▶ What is needed:
Could you print every line from the first one of the records below through the line containing "The height and width of the screenshot is (360, 640).", with both included and nothing else?

(Saved entries)
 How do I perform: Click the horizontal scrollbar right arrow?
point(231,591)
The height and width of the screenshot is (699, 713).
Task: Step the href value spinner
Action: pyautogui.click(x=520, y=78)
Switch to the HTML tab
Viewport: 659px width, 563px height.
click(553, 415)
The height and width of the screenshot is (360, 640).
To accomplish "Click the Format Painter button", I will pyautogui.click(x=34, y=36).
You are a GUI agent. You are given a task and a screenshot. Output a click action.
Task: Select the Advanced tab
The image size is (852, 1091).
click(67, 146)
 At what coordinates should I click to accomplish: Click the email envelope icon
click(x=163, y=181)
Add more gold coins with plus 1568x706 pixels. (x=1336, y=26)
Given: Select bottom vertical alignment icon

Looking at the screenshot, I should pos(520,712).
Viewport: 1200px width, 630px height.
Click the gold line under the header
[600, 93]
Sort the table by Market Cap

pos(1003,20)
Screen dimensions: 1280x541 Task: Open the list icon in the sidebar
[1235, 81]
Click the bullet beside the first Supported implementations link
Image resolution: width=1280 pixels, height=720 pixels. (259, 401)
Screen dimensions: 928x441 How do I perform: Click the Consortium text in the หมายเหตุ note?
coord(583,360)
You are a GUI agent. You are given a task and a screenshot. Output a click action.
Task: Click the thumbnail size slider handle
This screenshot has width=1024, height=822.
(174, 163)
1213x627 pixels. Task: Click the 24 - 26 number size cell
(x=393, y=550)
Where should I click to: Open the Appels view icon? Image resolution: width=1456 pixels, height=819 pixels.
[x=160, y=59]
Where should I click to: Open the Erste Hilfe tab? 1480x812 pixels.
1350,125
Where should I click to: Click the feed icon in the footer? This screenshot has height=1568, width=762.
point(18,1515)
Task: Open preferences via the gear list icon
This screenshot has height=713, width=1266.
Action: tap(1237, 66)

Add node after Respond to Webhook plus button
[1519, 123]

▶ Exercise solution:
 How do I perform: Click the horizontal scrollbar right arrow?
point(231,591)
The height and width of the screenshot is (699, 713).
Task: Step the href value spinner
Action: pyautogui.click(x=520, y=78)
Switch to the HTML tab
Viewport: 659px width, 563px height.
click(553, 415)
The height and width of the screenshot is (360, 640).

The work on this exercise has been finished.